[Stated problem] Rewrite the listing lines between the one holding "Task: Click the" and the one holding "Action: point(33,136)", inclusive, as a JSON list of strings with one string per line, omitting blank lines. Leave the pictures out of the answer.

[Stored rows]
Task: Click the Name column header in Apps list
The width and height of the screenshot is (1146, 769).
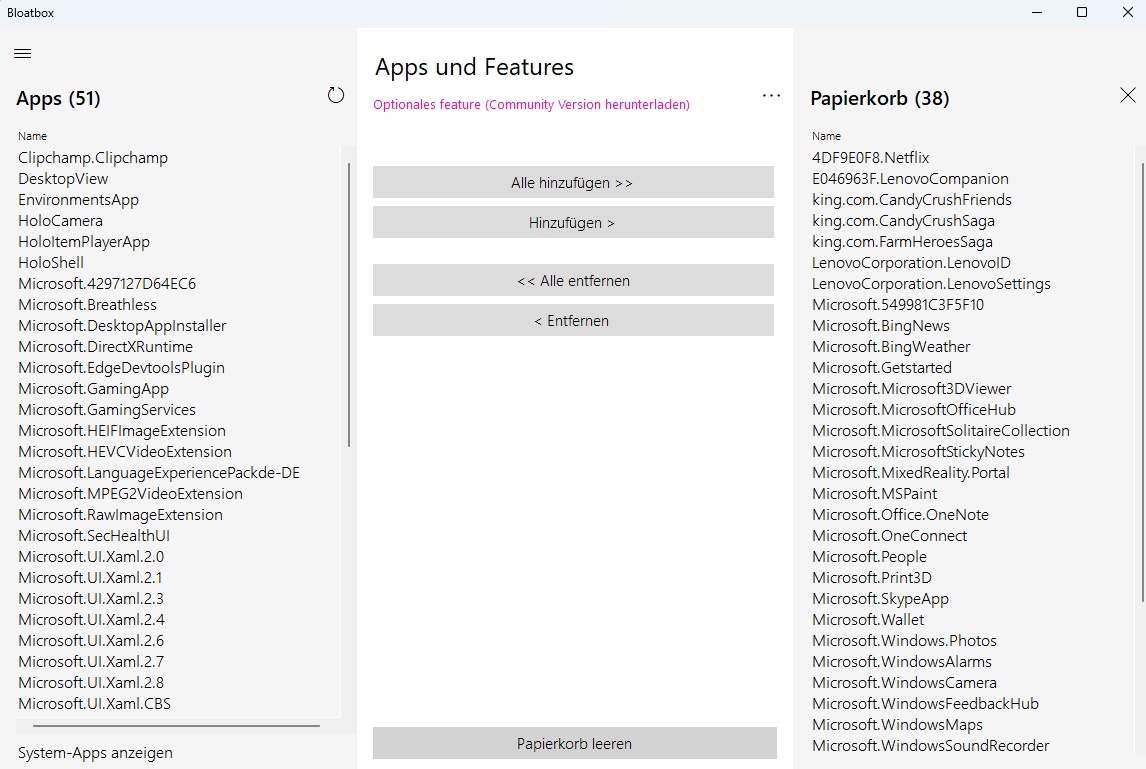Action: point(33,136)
* * *
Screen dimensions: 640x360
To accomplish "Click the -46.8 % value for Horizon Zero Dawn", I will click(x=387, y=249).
...
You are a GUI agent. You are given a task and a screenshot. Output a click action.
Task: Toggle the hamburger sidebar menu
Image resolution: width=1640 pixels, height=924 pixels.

[Answer to the task]
[
  "Task: Click the Name column header in Apps list",
  "The width and height of the screenshot is (1146, 769).",
  "Action: point(33,136)"
]